Your goal
Of the records that follow, copy only the lines from the line containing "Click the Linked Editorial heading" to the line containing "Given: Expand audio", both included, exactly as written.

============================================================

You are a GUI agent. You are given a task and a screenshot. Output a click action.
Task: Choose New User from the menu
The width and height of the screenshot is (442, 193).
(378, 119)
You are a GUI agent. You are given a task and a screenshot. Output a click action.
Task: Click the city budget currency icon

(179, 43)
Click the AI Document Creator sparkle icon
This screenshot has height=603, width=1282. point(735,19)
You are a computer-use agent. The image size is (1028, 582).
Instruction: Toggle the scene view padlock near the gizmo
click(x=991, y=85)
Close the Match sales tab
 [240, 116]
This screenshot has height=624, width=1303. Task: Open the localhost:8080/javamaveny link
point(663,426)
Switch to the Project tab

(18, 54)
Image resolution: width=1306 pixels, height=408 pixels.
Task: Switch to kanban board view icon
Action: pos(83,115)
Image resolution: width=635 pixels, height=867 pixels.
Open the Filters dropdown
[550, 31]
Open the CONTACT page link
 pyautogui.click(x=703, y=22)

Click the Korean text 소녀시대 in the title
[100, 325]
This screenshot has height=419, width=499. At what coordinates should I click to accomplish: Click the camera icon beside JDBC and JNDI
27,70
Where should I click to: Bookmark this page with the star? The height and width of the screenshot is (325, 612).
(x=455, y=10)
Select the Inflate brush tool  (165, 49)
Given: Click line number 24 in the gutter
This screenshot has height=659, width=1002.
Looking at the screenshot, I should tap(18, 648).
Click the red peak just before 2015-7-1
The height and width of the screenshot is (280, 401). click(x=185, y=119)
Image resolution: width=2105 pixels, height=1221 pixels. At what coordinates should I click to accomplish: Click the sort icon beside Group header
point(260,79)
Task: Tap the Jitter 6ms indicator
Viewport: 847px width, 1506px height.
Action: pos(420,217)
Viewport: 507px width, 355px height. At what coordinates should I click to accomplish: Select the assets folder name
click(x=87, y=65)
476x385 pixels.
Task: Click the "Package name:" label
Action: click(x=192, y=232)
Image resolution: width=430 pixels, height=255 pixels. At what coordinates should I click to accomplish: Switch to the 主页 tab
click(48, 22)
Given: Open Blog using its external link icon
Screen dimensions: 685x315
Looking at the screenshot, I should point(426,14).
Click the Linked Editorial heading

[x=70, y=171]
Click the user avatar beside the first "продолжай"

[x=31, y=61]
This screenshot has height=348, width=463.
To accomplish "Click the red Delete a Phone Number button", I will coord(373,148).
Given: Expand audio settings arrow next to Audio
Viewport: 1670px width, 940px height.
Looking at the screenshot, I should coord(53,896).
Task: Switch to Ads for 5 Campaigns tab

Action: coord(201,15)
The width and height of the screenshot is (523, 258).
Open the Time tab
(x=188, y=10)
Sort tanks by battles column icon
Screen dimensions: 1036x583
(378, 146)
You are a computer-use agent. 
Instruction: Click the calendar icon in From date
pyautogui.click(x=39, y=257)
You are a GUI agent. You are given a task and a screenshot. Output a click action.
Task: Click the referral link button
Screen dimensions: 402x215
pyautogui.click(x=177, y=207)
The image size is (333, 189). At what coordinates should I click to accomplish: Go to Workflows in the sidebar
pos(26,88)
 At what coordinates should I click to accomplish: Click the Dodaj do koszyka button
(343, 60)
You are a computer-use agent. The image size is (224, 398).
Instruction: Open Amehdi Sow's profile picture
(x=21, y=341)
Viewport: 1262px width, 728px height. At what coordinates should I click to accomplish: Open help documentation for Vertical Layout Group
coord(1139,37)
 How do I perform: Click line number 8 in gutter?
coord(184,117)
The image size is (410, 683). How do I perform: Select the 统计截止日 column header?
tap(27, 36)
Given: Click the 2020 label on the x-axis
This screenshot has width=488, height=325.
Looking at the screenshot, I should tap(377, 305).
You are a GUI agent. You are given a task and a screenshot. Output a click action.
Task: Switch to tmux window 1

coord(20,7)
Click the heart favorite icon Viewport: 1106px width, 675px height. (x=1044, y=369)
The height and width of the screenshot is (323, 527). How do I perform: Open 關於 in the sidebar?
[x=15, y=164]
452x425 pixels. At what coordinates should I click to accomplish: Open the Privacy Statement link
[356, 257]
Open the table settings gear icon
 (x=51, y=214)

============================================================

Output for this exercise
Click the Linked Editorial heading

[x=70, y=171]
Click the user avatar beside the first "продолжай"

[x=31, y=61]
This screenshot has height=348, width=463.
To accomplish "Click the red Delete a Phone Number button", I will coord(373,148).
Given: Expand audio settings arrow next to Audio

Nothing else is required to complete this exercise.